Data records
* * * *

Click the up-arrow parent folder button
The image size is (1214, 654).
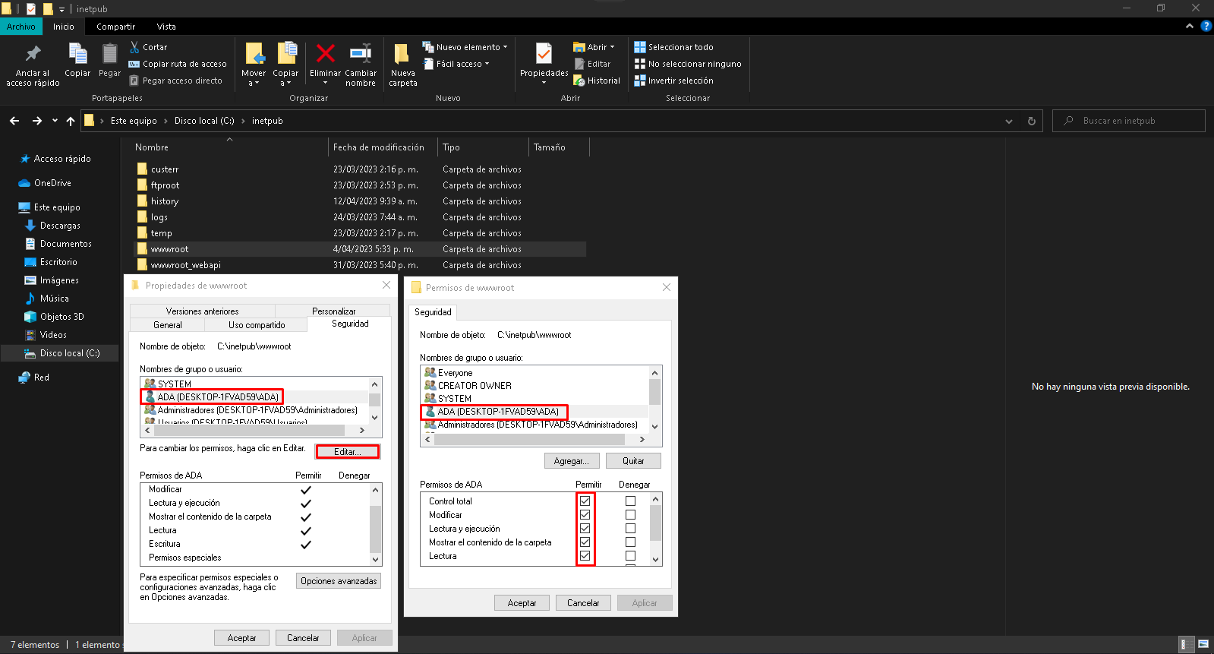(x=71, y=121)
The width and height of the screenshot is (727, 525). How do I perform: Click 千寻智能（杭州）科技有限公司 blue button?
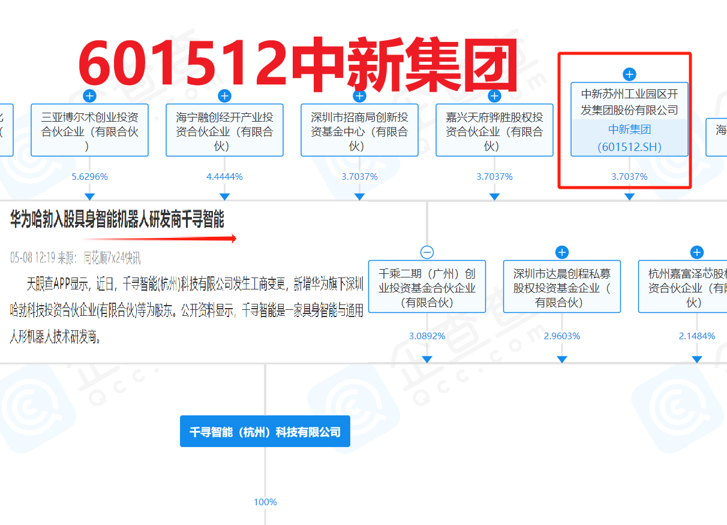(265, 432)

* * * *

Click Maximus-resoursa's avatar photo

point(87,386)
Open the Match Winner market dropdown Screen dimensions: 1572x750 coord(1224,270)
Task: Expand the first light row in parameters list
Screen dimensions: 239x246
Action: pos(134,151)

* * * *

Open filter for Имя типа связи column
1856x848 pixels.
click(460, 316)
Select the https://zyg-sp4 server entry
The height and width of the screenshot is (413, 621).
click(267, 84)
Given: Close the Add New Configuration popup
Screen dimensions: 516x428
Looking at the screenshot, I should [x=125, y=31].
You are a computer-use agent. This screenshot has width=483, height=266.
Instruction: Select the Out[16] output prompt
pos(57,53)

* * * *

JOB: Convert the items into a JSON list of strings, one per line and skipping blank lines, starting with the line containing "Click Maximus-resoursa's avatar photo" and going on through the line containing "Action: pos(134,151)".

RESULT:
[
  "Click Maximus-resoursa's avatar photo",
  "point(87,386)",
  "Open the Match Winner market dropdown Screen dimensions: 1572x750 coord(1224,270)",
  "Task: Expand the first light row in parameters list",
  "Screen dimensions: 239x246",
  "Action: pos(134,151)"
]